-- START --
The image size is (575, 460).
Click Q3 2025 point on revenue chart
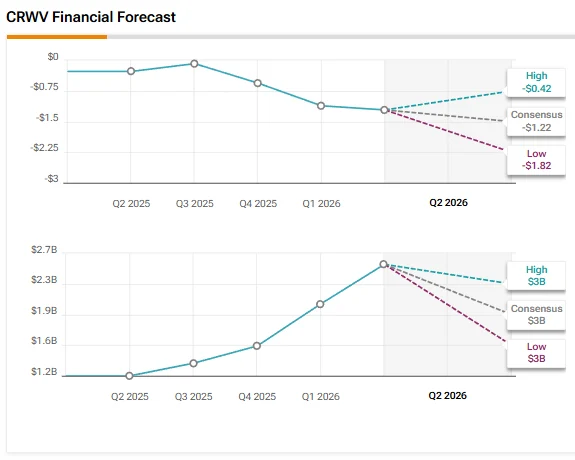click(193, 363)
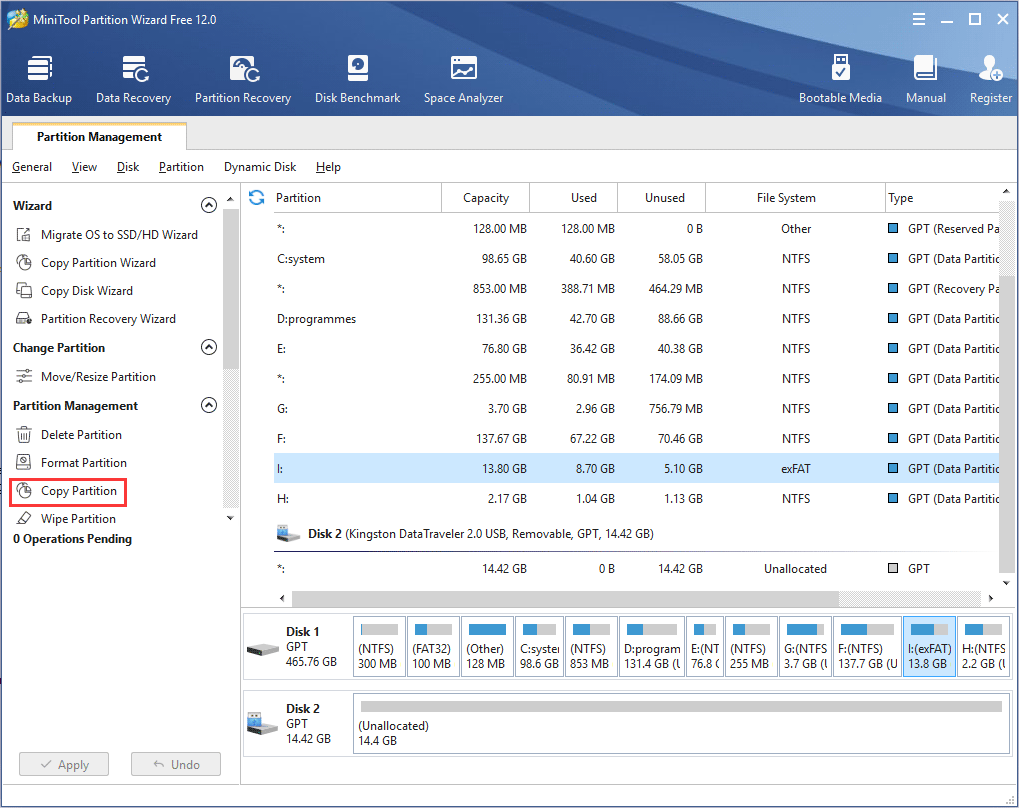Click the refresh icon beside Partition header
This screenshot has width=1019, height=808.
pos(256,197)
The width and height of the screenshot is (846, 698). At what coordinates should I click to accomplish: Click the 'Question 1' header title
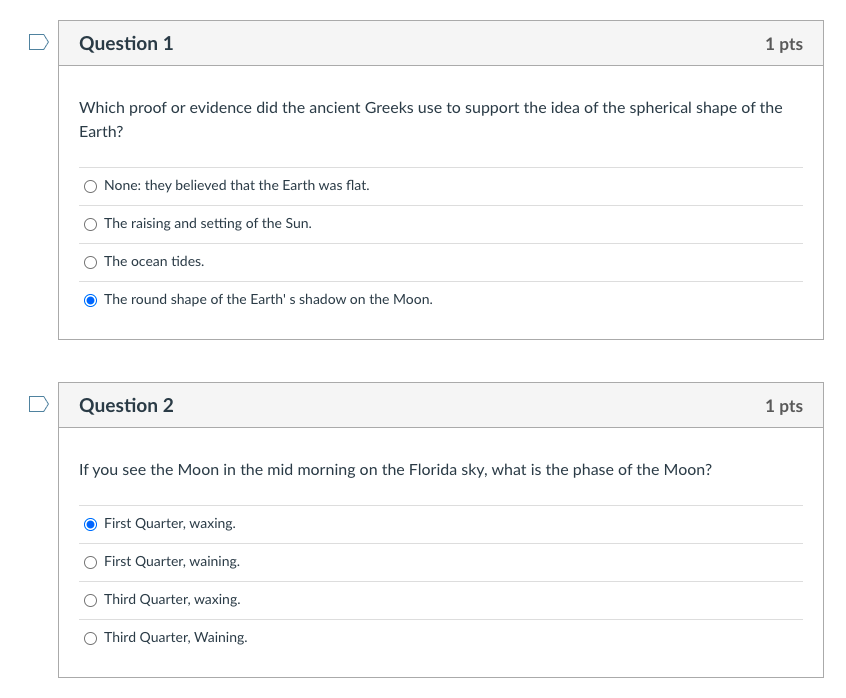(x=126, y=44)
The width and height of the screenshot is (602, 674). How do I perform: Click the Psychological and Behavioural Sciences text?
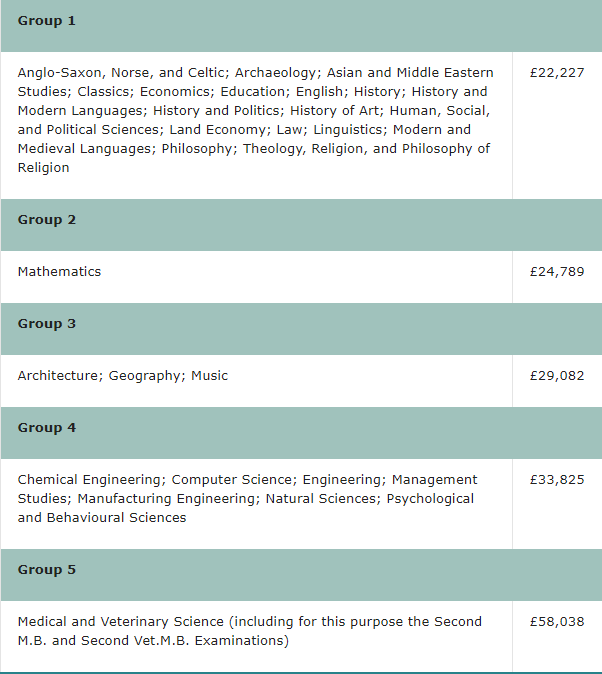click(x=246, y=508)
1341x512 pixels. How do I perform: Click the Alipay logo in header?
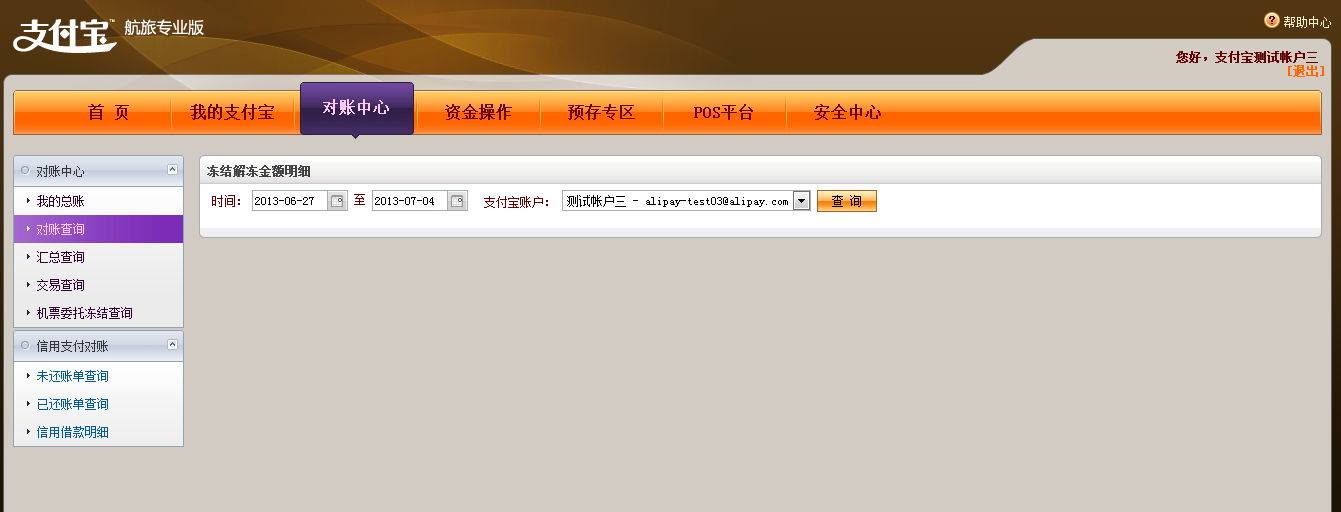[64, 34]
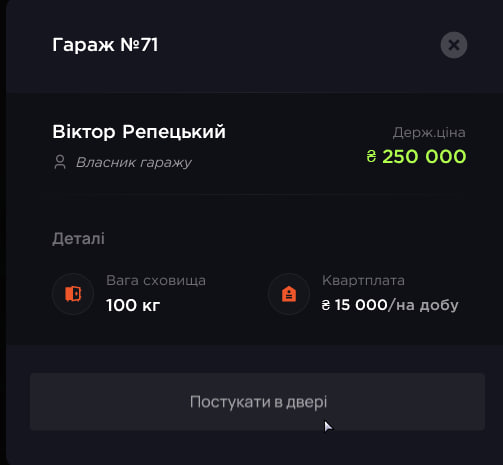This screenshot has height=465, width=503.
Task: Click the hryvnia symbol beside 250 000
Action: pos(371,156)
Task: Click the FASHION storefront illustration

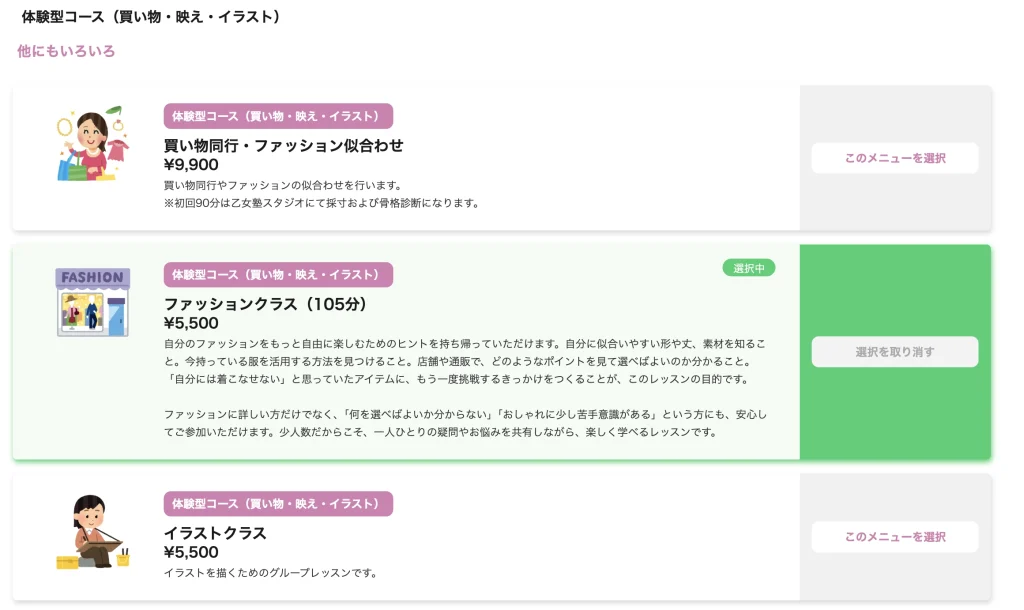Action: 93,302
-- END --
TASK STATEMENT
Copy out all of the entries above verbatim, leaving out the pictures.

THE OUTPUT
The image size is (575, 460).
Click Q3 2025 point on revenue chart
click(193, 363)
Click the refresh icon beside Partition header
This screenshot has width=1019, height=808.
pos(256,197)
The width and height of the screenshot is (846, 698). At what coordinates should I click to accomplish: Click the 'Question 1' header title
(x=126, y=44)
The width and height of the screenshot is (602, 674). How do I perform: Click the Psychological and Behavioural Sciences text?
click(x=246, y=508)
1341x512 pixels. How do I perform: Click the Alipay logo in header?
[64, 34]
This screenshot has height=465, width=503.
Task: Click the hryvnia symbol beside 250 000
Action: pos(371,156)
Task: Click the FASHION storefront illustration

Action: 93,302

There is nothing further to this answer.